Investors cheered the smallest inflation increase in four months, which came in below forecasts.
It’s a positive sign for the path of rate cuts, which could be used to fight an economic slowdown.
The stock market, rattled by President Donald Trump’s trade war, saw a glimmer of good news on Wednesday.
It came in the form of the latest inflation data, which showed that prices cooled slightly more last month than economists had expected. The 0.2% increase was the smallest in four months.
The data came at a time when Trump’s tariffs have sparked economic-growth worries, and even calls for an imminent recession. It was positively received because it was seen as giving the Federal Reserve increased flexibility to fight a stalling economy with rate cuts — one of its most crucial anti-recession tools.
It also alleviated — at least temporarily — half the equation for a fate worse than recession: stagflation, which features listless growth and stubbornly high inflation.
After immediate gains exceeding 1%, major US indexes pared increases as the day progressed, with the Dow finishing in negative territory.
Here’s where indexes stood at the 4 p.m. market close on Monday:
Some of the market’s most beaten-down names were sharply higher Wednesday, and the Magnificent Seven tech stocks all gained. Notably, Nvidia stock increased as much as 7%, while Tesla — which plummeted 15% on Monday, extending a more than 50% sell-off — rose 9% at intraday highs.

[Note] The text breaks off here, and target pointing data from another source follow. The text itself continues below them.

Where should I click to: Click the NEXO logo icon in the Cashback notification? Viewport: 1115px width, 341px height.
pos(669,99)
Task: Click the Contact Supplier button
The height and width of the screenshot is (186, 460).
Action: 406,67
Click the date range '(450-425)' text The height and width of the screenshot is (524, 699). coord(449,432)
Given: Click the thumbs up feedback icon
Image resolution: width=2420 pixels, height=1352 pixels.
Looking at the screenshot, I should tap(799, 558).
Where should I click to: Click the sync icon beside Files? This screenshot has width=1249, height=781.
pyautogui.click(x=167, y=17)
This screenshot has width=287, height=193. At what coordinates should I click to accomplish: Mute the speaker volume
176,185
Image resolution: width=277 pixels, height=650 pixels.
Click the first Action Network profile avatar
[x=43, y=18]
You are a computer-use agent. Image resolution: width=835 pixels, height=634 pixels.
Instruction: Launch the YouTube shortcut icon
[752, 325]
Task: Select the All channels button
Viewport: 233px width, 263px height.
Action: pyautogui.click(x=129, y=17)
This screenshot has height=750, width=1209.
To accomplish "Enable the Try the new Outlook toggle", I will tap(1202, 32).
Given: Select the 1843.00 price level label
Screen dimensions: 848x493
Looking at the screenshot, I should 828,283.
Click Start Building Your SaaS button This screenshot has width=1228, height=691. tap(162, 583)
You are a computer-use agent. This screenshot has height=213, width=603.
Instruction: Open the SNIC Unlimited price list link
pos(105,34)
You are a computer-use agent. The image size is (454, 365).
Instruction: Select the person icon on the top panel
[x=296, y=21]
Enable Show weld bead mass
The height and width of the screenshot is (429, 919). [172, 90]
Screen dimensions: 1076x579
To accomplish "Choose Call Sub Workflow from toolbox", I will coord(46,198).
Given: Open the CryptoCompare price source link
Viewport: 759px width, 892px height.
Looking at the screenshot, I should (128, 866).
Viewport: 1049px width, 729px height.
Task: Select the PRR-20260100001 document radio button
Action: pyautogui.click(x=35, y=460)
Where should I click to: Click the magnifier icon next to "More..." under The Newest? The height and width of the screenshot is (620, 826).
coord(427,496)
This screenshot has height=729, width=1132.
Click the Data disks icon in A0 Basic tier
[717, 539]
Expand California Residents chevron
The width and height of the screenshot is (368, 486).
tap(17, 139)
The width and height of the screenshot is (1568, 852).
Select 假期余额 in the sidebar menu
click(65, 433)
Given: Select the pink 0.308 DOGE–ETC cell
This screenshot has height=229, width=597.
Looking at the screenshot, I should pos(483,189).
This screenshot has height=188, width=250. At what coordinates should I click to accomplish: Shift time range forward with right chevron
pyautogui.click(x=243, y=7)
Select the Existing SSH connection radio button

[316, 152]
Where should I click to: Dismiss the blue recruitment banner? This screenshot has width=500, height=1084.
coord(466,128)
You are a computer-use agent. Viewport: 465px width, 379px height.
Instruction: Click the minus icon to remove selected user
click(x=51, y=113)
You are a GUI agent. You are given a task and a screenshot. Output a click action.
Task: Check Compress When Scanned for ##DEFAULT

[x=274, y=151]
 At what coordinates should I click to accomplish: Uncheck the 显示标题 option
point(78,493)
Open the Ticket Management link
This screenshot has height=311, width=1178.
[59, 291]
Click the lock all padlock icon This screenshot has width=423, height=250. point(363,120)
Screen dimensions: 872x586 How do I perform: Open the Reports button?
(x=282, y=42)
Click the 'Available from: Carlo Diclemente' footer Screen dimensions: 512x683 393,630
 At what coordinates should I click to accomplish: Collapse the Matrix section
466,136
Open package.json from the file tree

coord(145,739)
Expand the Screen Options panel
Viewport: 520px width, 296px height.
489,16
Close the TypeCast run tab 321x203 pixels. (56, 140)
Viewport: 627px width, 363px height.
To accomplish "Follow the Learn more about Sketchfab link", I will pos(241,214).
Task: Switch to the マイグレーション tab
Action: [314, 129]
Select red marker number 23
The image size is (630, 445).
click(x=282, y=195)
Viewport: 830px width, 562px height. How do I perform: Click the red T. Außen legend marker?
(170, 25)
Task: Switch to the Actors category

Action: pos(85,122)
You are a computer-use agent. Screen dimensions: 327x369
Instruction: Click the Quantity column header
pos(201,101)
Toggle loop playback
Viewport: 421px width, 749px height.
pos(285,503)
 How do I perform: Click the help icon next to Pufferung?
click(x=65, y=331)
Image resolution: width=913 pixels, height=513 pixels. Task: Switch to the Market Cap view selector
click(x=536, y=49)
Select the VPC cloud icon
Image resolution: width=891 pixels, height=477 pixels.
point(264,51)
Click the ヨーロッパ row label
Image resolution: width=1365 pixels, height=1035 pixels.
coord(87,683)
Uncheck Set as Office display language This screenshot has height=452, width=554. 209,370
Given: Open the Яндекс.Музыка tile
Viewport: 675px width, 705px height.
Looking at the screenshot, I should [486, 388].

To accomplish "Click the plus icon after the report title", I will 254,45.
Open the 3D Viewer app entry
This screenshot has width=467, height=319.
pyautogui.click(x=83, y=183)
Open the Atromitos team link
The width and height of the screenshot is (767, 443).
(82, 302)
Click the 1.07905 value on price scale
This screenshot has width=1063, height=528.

US stocks are fresh off a brutal two days, which included the worst decline for the Nasdaq since 2022. The weekslong tariff sell-off has erased nearly $5 trillion from the benchmark S&P 500 index since it peaked in mid-February.
Wednesday’s inflation print brought “some much needed relief for equity markets, averting immediate concerns around stagflation and giving the Fed space to cut policy rates in the coming months if economic data continue to deteriorate,” Seema Shah, the chief global strategist at Principal Asset Management, wrote in a note.
She added that recent economic concerns meant there’s a likelihood a “Fed put” would need to come into play soon.
Investors have been increasingly concerned about a downturn in recent weeks, particularly after Trump followed through with his latest round of tariffs, while refusing to rule out a recession.